The new paper, The genomic history of the Iberian Peninsula over the past 8000 years, seems to confirm that though North African and Levantine settlers were never predominant in Iberia, they left a substantial stamp. A minority of the ancestry of southern Spain to this day probably dates to elements which arrived with the Arabs and Berbers, though a smaller minority than was the case during the period of Muslim rule. If the latter is true, then it also attests to the fact that strongly segregated groups of Arabs and Berbers persisted rather late in the history of the peninsula, and that these groups were most strongly adherent to the Islamic religion, and were the ones most likely to have migrated or been expelled.

Related: Patterns of genetic differentiation and the footprints of historical migrations in the Iberian Peninsula.

6 thoughts on “The social and demographic dynamics of Al-Andalus

  1. “But after 800 the culture and society of Al-Andalus seem to have fractured, with elite urban Muslims looking to motifs and models to the east, the heart of Islam.”

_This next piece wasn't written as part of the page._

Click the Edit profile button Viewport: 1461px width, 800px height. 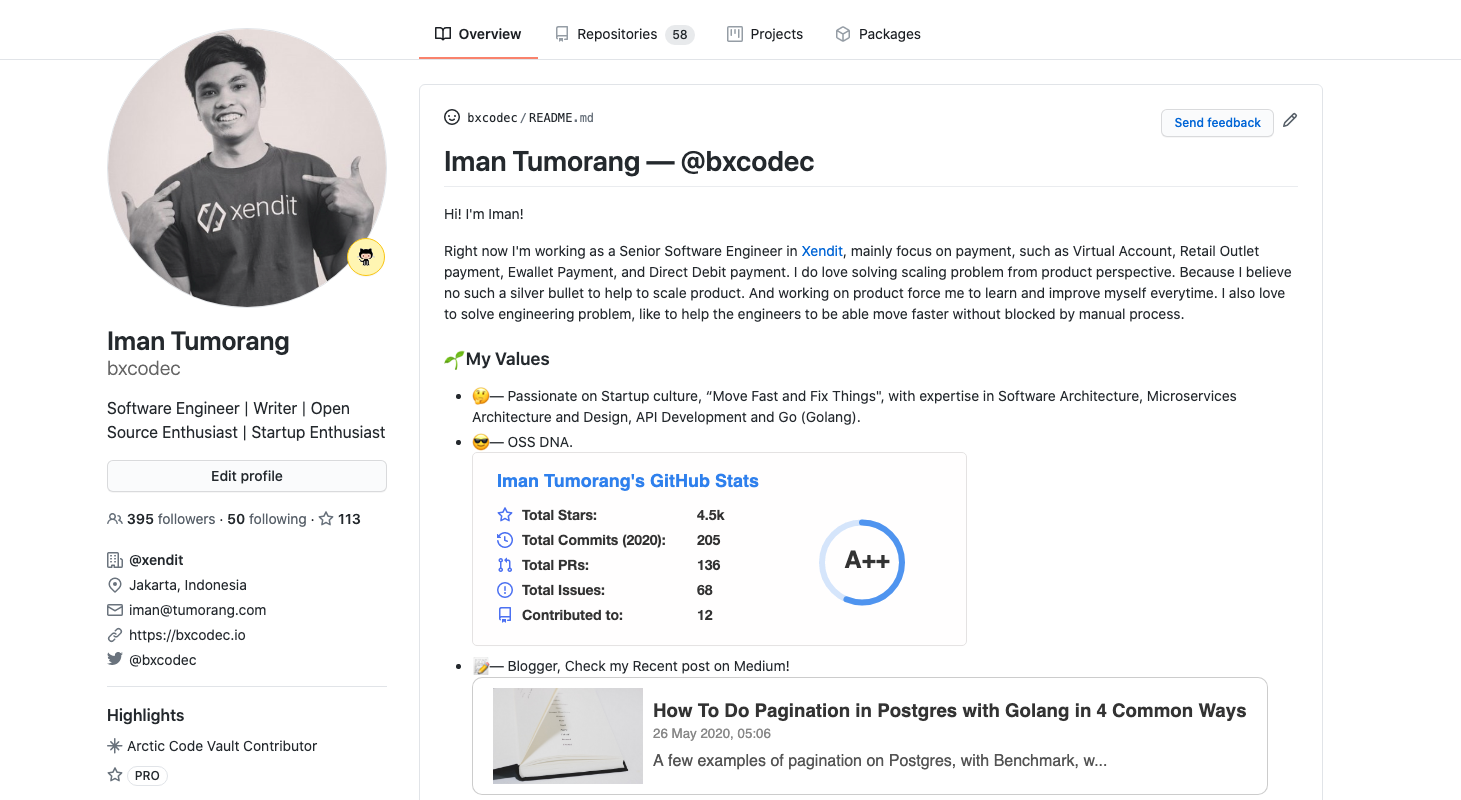pos(246,475)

    When Ibn Abd Rabbih compiled “`Iqd al-Farid”, he stocked it full of stories he’d collected from Umayyad… Damascus. And also from Baghdad.

    There’s a famous comment by an eastern critic who’d taken great pains to get that book, so as to learn about Islam as practiced in the West. “This is our own merchandise sold back to us!!”

  2. Olalde 2019 couldn’t make sense of the Muslim samples from Medieval Granda Spain. There’s lots of different plausible ways to explain the data. All the Muslim samples come from Granda. What is weird, is pre-Islamic Roman-era samples from Granda were very similar. They too had lots of Berber ancestry (*none of them have BedouinB/Arab ancestry).

    This leaves room for possibility, the Muslim-era samples from Granda were natives.

    Olalde 2019 hypothesized, that Granda Muslim samples are representative of most of Muslim Spain. Therefore, they concluded modern southern Spanish largely descend from Christian re-settlement from the north. I dis agree. Most of Muslim Spain, was probably similar to Iron age Iberians.

    Some modern Spanish have 10% Berber ancestry. They are slightly closer to the Granda Muslim samples than to Iron age Iberians. This leaves, room for possibility some Spanish have a lot of ‘Muslim’ ancestry (Muslims were mostly Iberian).

  3. I myself descend from Southern Spanish stock from Granada (my father’s from a village in the Alpujarras, site of the last great Moorish rising, and a distant descendant of Northern Spaniards sent there as part of ethnic cleansing in the 16th centurt). My impression, having lived for decades in Spain, is that the Arabic/Berber cultural/ethnic residue exists, but it’s often exaggerated. One example: there is no way to tell northern Spaniards (presumably, with little to no African/Asian ancestry) from Southern Spaniards by looks alone. In fact, some of the most famous northern Spanish peoples, like Basques, are olive-skinned in complexion, on average. Even Jordi Molla, a blue-eyed Catalan actor, ended up playing Latin American gangster types in Hollywood movies. If I had to guess, I would say that the estimate in The Myth of the Andalusian Paradise, a book that Razib knows, about the impact of Arabic in the Spanish language closely mirrors the impact of gene flow into the modern native Spanish population: as author Dario Fernandez Morera writes, only about 6% of words in modern Spanish are Arabic in origin.

  4. david, probably close to 10% in the south/west. closer to 0% in the basque country/northeast. at least that’s what the latest genetics shows (see the link at the second paper). but 6% is not unreasonable genetically.